The laughter of children playing traditional village games, colorful Chinese-style crowns, fresh rice cakes and fried beetles formed a pulsing heart in an otherwise empty city.
All around Phnom Penh storefronts were shuttered as residents went home to the provinces for the three-day holiday, which ends Monday. The gates were pulled down at Phsar Thmei, and on Phnom Penh’s wide boulevards the roar of motorbikes had been replaced with the thrum of insects.
Largely absent this year were the splash of water bombs and talcum powder fights, two New Year’s traditions that the government has been cracking down on in earnest in the last few years.
Phnom Penh Municipal Police Chief Touch Naruth said that his officers had found little evidence of illicit water sport so far this year. “The streets until now have been very quiet but we are still patrolling,” he said.
Bo Vibal, 26, a student at Build Bright University, said he used to throw water and talcum powder at New Year’s, but this year he stopped.
“The Prime Minister said don’t play with powder because it’s not our tradition,” he said.
Instead, he joined about 100 other young people at Wat Phnom who played seven different traditional village games from 7 to 11am Sunday.
“I like the traditional games more than throwing water and playing with powder,” he said. “It’s the way we can show everyone we have our own traditions.”
Bo Vibal said the only water that would touch his hands this year is the water he plans to use Monday to bathe his mother and grandmother. “The bad luck washes away with the water and we bring the good luck back,” he said.
Song Saroeun, 29, who emceed the Wat Phnom games for Phnom Penh’s municipal theater company, said most people have learned about games like Chorl Chhong, Teanh Prort, and Dondoeum Sleik Chhoeu from their families, even if they’re a little unclear on the rules.
Song Saroeun’s been helping put on the games for 16 years now and said many young Cambodians under the sway of foreign movies, music and fashion don’t know much about Khmer culture.
“For municipal policy, we need to play Khmer traditional games,” he said. “They only know how to dance to fast foreign music,” he added, shaking his hips back and forth. Plus the clothes: He pointed out a young woman wearing shorts and said: “Before we used to wear traditional Khmer outfits. We are a guardian of the culture,” Song Saroeun added.
Thach Samath, a 23-year-old ethnic Khmer garment worker from Ho Chi Minh City, said this was the third time he had traveled to Phnom Penh to celebrate Khmer New Year. “In Prey Nokor,” he said, using an old Khmer name for Ho Chi Minh City, “there is no one to play the games with.”
But the calm that ushered in the Year of the Pig was not good for business around Wat Phnom.
Sovan Sophors, 20, who was selling colorful Chinese-style crowns imported from Vietnam, said that she had grossed only $12.50 so far this year, down from $35 last year. She blamed her flagging fortunes on the late arrival of Mahotaradevi, the New Year deity.

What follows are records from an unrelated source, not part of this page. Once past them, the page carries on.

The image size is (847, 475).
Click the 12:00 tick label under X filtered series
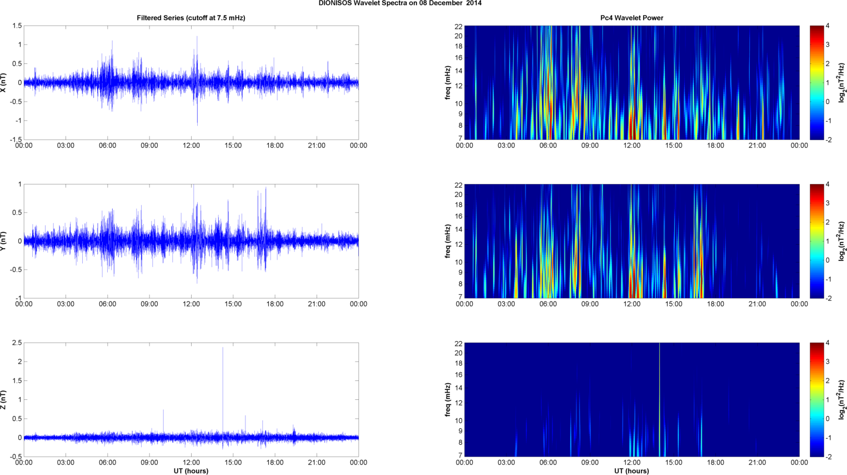pos(191,146)
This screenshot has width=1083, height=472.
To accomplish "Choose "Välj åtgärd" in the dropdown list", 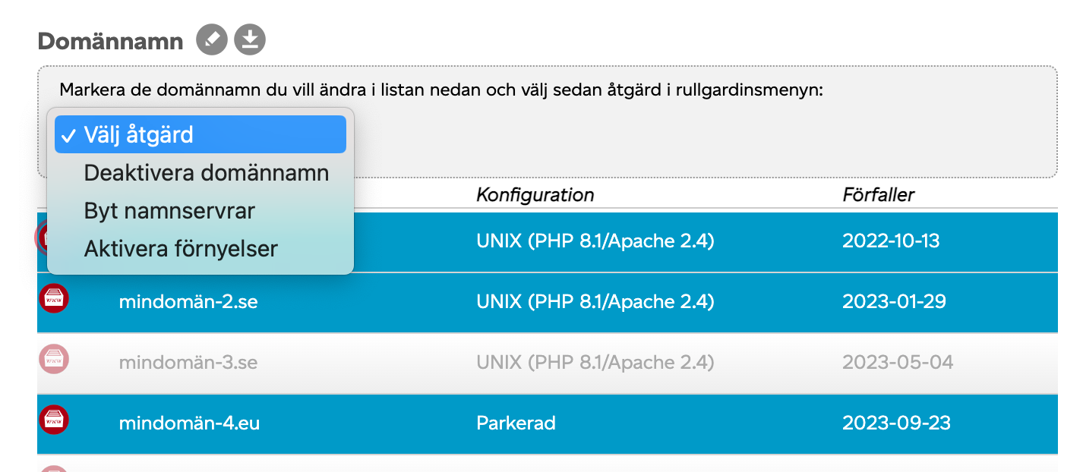I will click(x=200, y=134).
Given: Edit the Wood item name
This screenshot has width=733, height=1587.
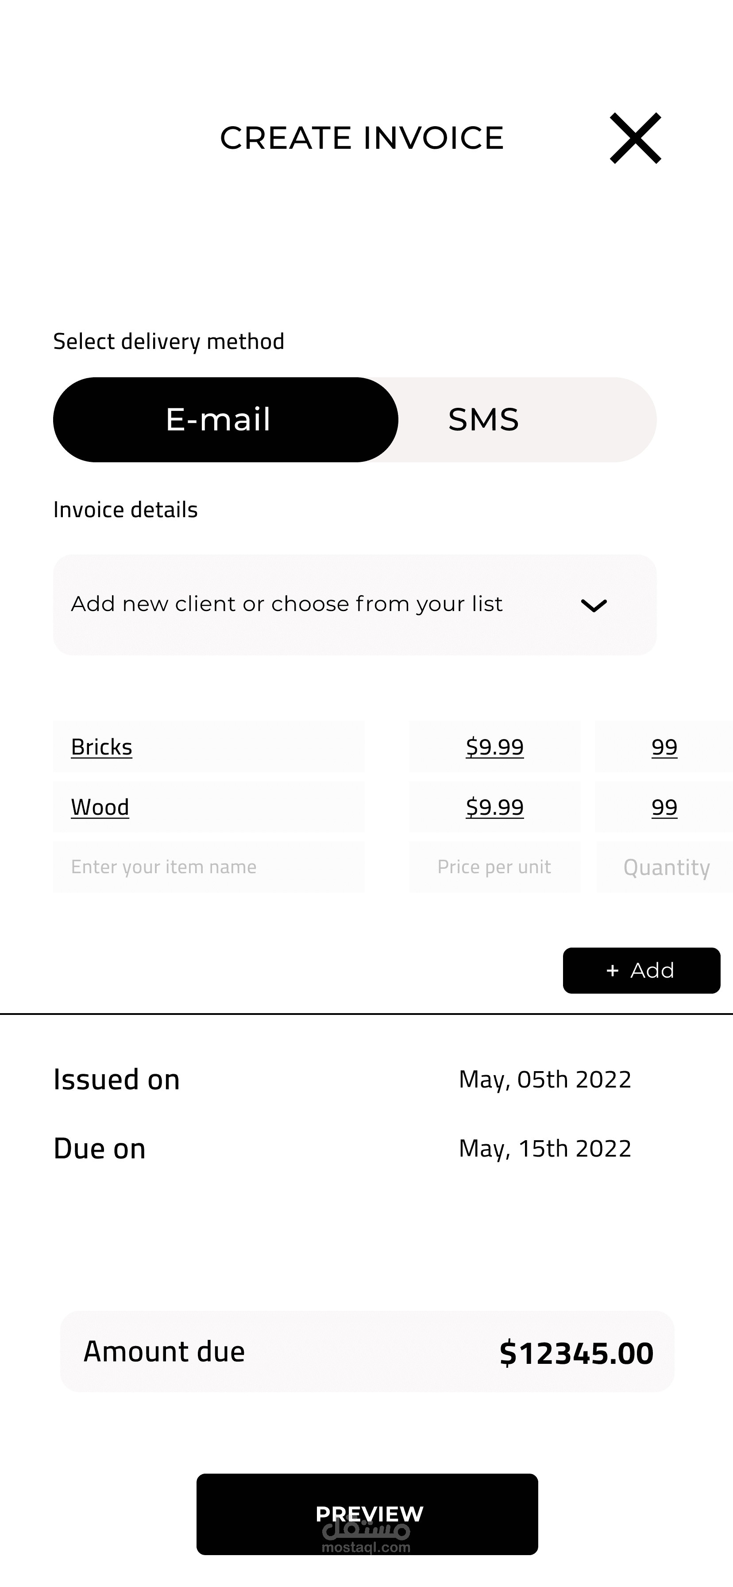Looking at the screenshot, I should coord(209,807).
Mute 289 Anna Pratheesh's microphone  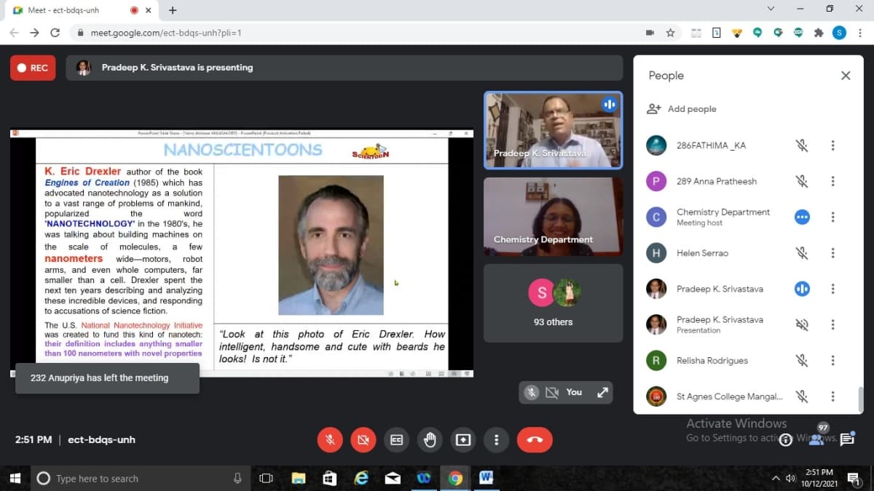point(802,181)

Last year, the deity was said to arrive at 6:48 am; this year the deity didn’t come till midday. “People waited in their houses all morning,” she said.
Nheim Thorn, 40, watched her rice cakes slowly billow over a pot of hot charcoal. She too said business was bad. “Only children eat them,” she said. “They see it’s big and they hope it will make them full.”
High up on Wat Phnom, fortuneteller Chhaum Myom, 65, also said few people had come to her this year. “It’s very strange,” she said. But even she could not fathom why. “I cannot guess,” she said, spreading her cards before her.